Keluarga mempunyai fungsi dalam bidang kesehatan, yaitu fungsi reproduksi. Mengamalkan kaidah-kaidah reproduksi sehat, baik yang berkaitan dengan waktu melahirkan, jarak antara 2 anak dan jumlah ideal anak yang diinginkan dalam keluarga dan mengembangkan kehidupan reproduksi yang sehat sebagai modal yang kondusif menuju keluarga kecil bahagia sejahtera (Setiadi, 2008).

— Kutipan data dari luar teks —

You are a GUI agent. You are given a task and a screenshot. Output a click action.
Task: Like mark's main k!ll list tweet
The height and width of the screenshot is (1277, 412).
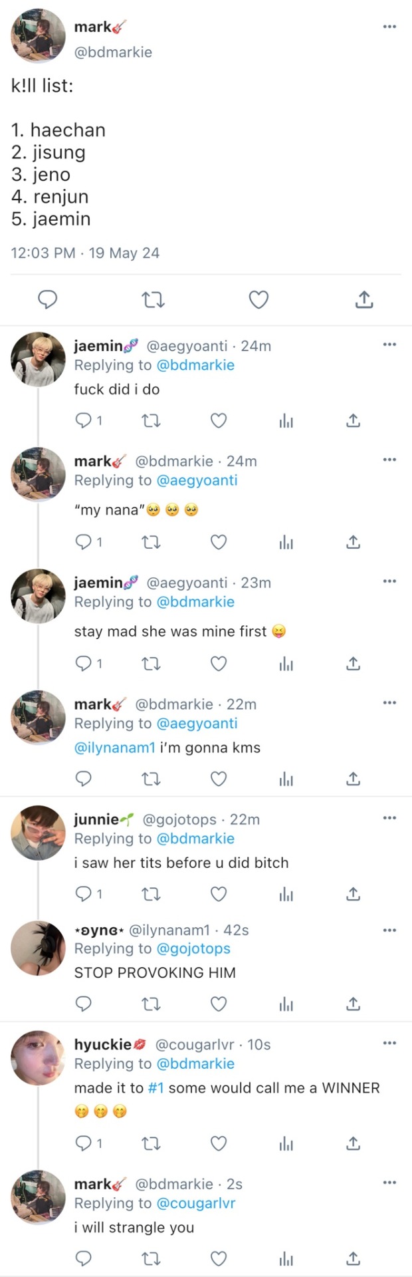[258, 300]
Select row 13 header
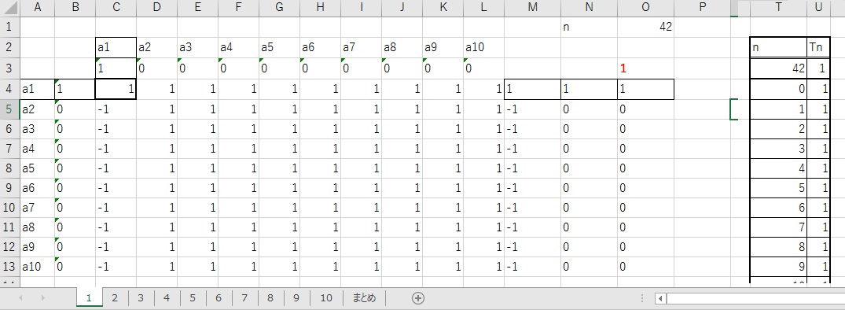 (9, 267)
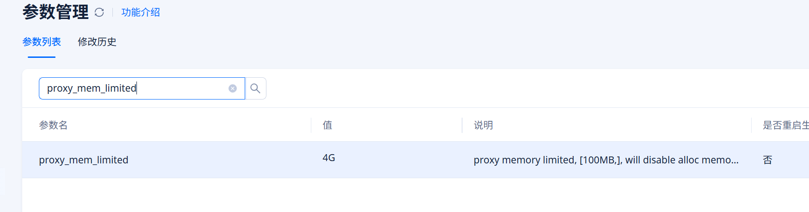Viewport: 809px width, 212px height.
Task: Focus the parameter search input field
Action: tap(134, 88)
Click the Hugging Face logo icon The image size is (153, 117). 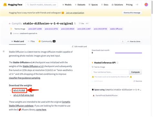coord(5,5)
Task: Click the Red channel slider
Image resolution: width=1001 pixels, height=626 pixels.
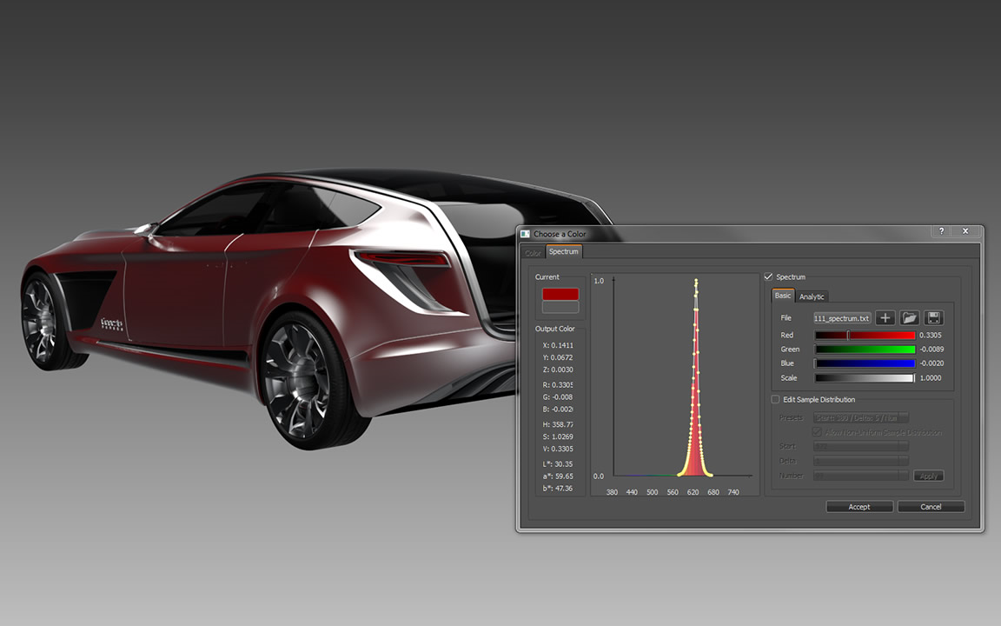Action: (865, 336)
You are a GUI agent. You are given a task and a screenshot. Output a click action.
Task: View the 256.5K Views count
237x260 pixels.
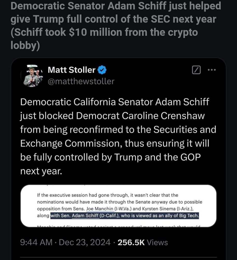tap(143, 243)
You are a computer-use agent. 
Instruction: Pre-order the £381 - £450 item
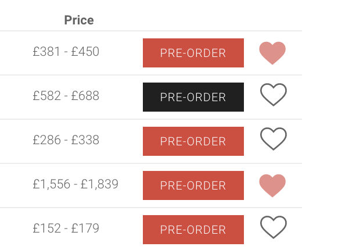[x=193, y=53]
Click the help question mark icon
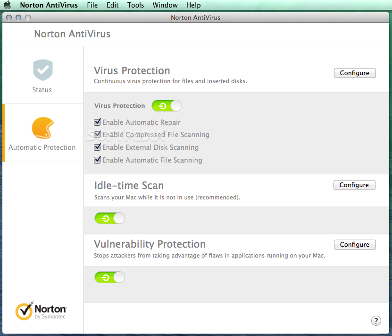 [376, 320]
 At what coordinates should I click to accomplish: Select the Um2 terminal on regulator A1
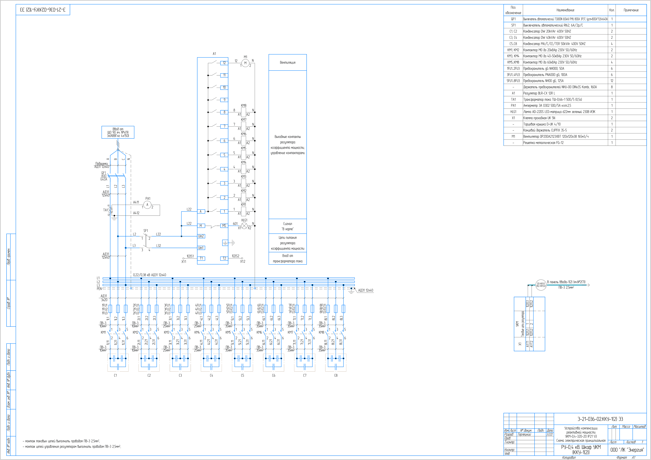[201, 236]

Untuk mengatasi masalah program KB ini maka petugas keluarga berencana (PKB) melakukan komunikasi informasi dan edukasi (KIE-PEDULI) dengan tujuan membentuk keluarga PEDULI : keluarga peduli KB dan kesehatan reproduksi, keluarga peduli ketahanan keluarga. Salah satu unsurnya yaitu, “dukungan”, setiap keluarga sesuai dengan potensi dan kemampuannya berusaha mendukung secara aktif untuk menjadikan keluarga kecil bahagia sejahtera (Karwati, dkk, 2011).

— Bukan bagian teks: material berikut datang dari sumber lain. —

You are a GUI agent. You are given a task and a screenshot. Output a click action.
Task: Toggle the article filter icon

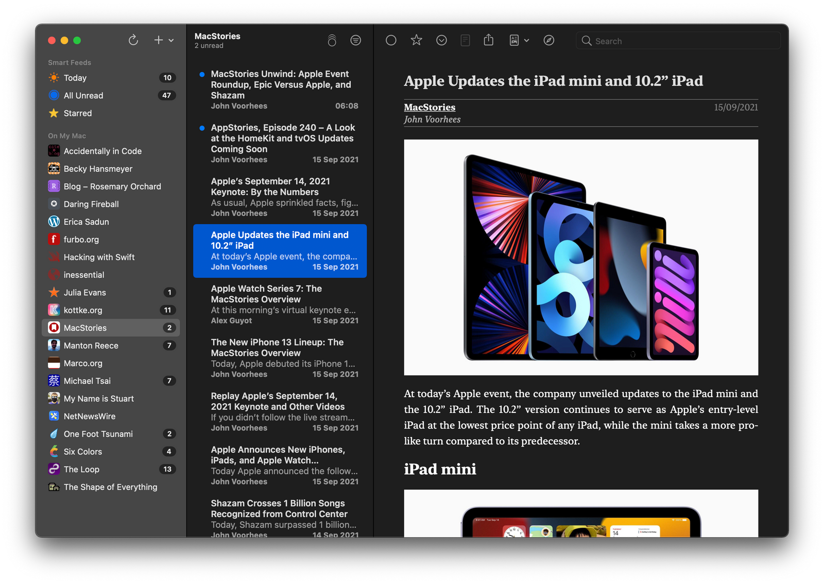pyautogui.click(x=355, y=40)
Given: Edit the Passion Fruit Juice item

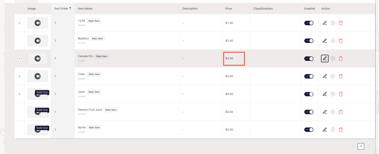Looking at the screenshot, I should click(325, 112).
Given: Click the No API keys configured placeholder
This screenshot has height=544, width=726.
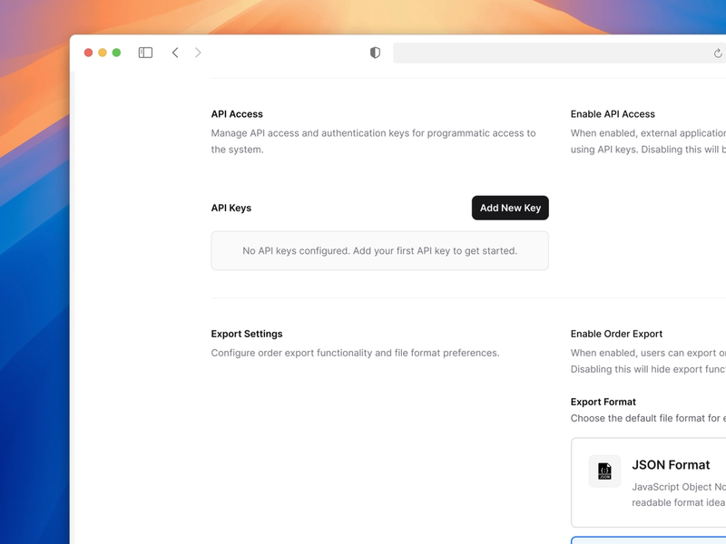Looking at the screenshot, I should 379,250.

Pelayanan KB diarahkan untuk menunjang tercapainya kesehatan ibu dan bayi karena kehamilan yang diinginkan dan berlangsung pada keadaan dan saat yang tepat, akan menjamin keselamatan ibu dan bayi. Beberapa hal yang perlu diperhatikan dalam pelayanan KB yaitu, prioritas KB diberikan terutama pada PUS yang istrinya mempunyai keadaan “4 terlalu”, tanggung jawab dalam keikutsertaan ber-KB merupakan tanggung jawab bersama suami dan istri dan member nasihat tentang metode yang cocok, sesuai dengan hasil pemeriksaan fisik sebelum pelayanan KB diberikan pada klien (Kumalasari dan Andhyantoro, 2012).

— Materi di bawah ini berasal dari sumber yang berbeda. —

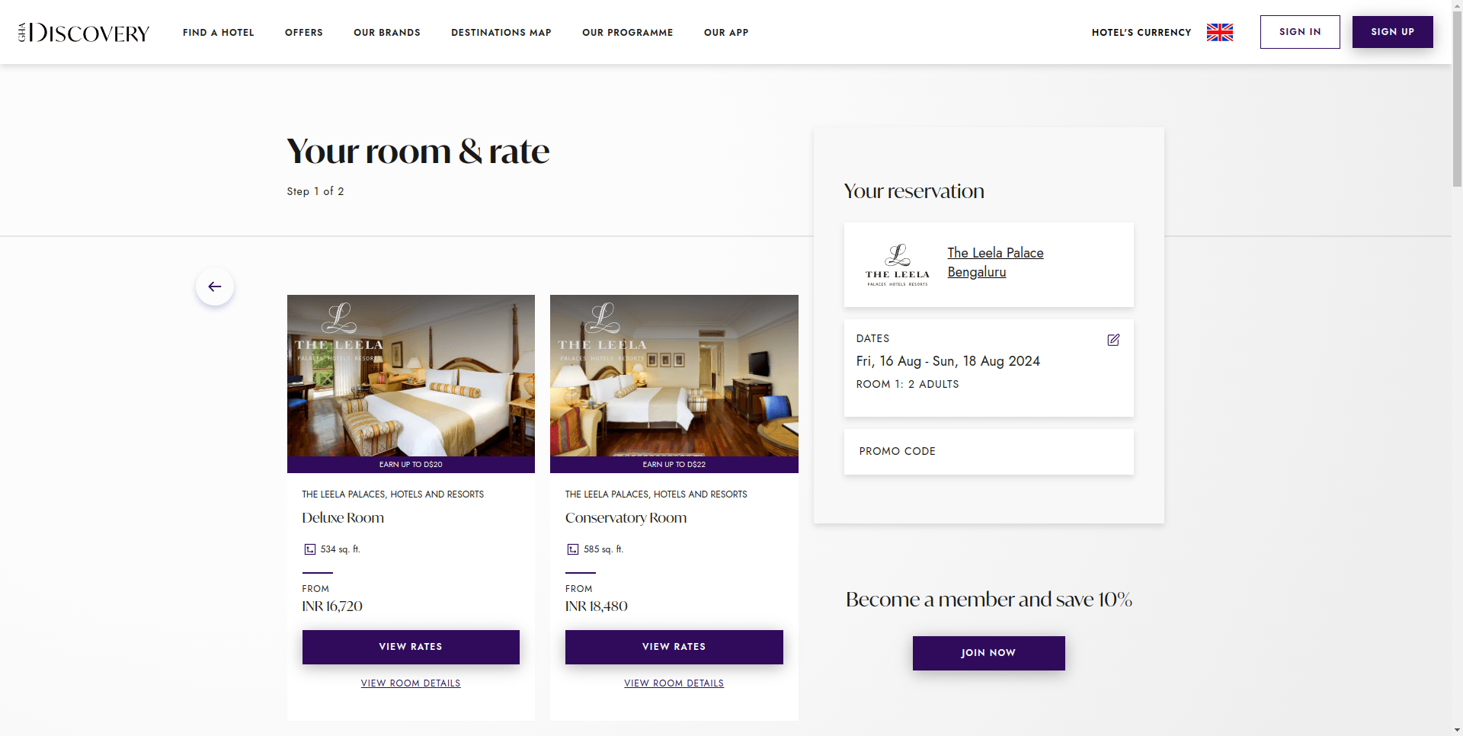The image size is (1463, 736).
Task: Click the back arrow button
Action: point(215,286)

Dengan masalah yang muncul di atas, yaitu: AKI dan AKB yang semakin meningkat, TFR dan pengguna KB yang belum sesuai target, maka

diperlukan dukungan keluarga dalam mendorong keikutsertaan WUS, PUS, dan terutama wanita risiko tinggi dalam program KB untuk meningkatkan status kesehatan serta menciptakan keluarga kecil bahagia sejahtera. Maka peneliti tertarik untuk meneliti bagaimanakah hubungan antara dukungan keluarga dengan keikutsertaan wanita usia subur resiko tinggi pada program KB.